I’ve heard in Colorado there are industrial gardens that have bills in the tens of thousands of dollars. It doesn’t surprise me. I once visited an old airplane hanger in Colorado that was converted into a marijuana garden. They guy that was giving me the tour refused to tell me how much the electricity bill was because he was scared that I would publish it, but assured me that it was insane.

With so many industrial marijuana gardens popping up, and so many home gardens starting all over the country (recreational and medical), that’s a tremendous amount of electricity being used. According to a study from 2011, 1% of the United States’ electricity is used by indoor marijuana gardens. That equates to seven large electrical plants. And since that study was done in 2011, I can guarantee that number is larger and growing everyday. With Colorado and Washington increasing the amount of their industrial gardens soon, and more states looking to legalize, there’s no end in sight to the growing demand for electricity.

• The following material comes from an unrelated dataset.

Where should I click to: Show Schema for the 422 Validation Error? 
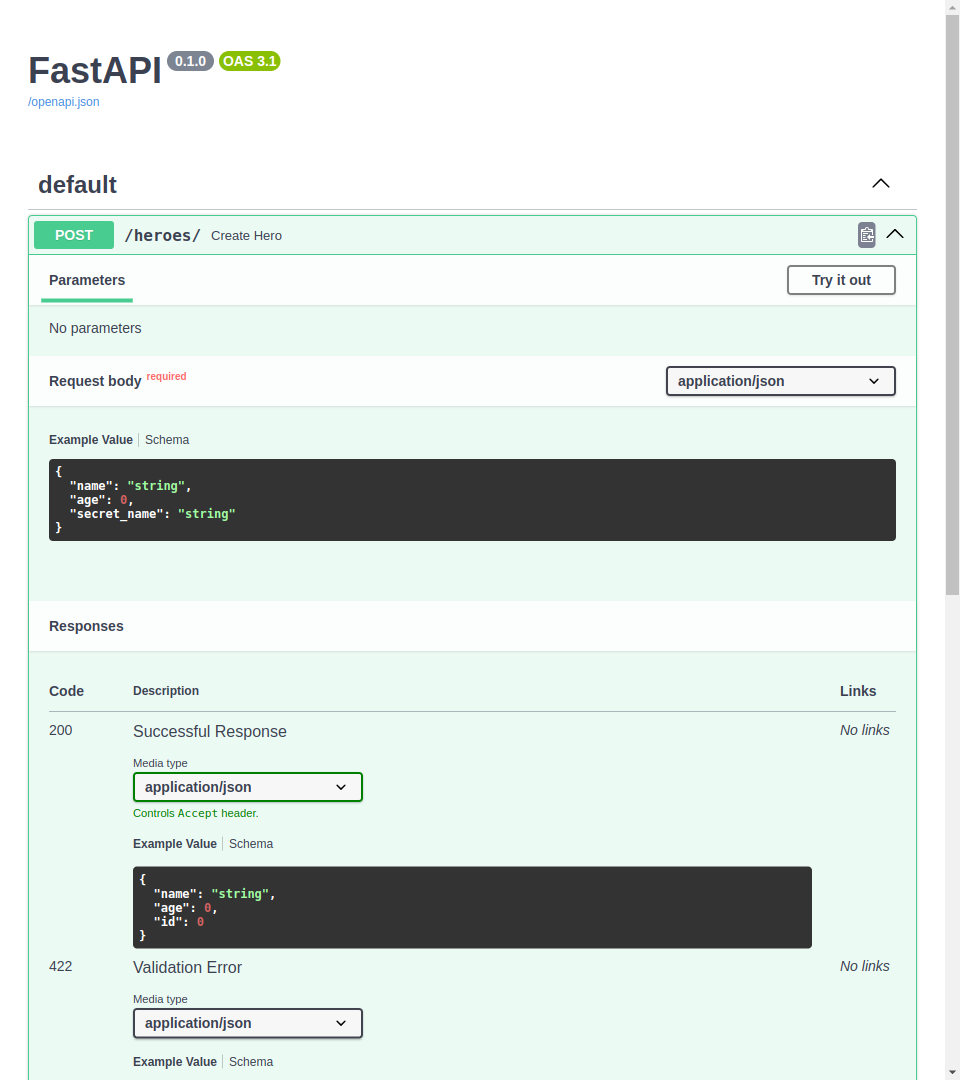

What will this do to the nation’s power grid? I read all the time about America’s aging power grid. How long until we see an electrical blackout in Colorado or on the West Coast? Will power companies be able to meet the growing demand in order to avoid a blackout? It’s something that a lot of marijuana growers and consumers don’t think about. I will close with a quote from a grower in Colorado:

“Energy consumption in this business is pretty astronomical,” marijuana business owner John Kocer told CBS Denver. “As this industry expands at its current pace I do believe that we will be a tax on the energy grid: something has to change.”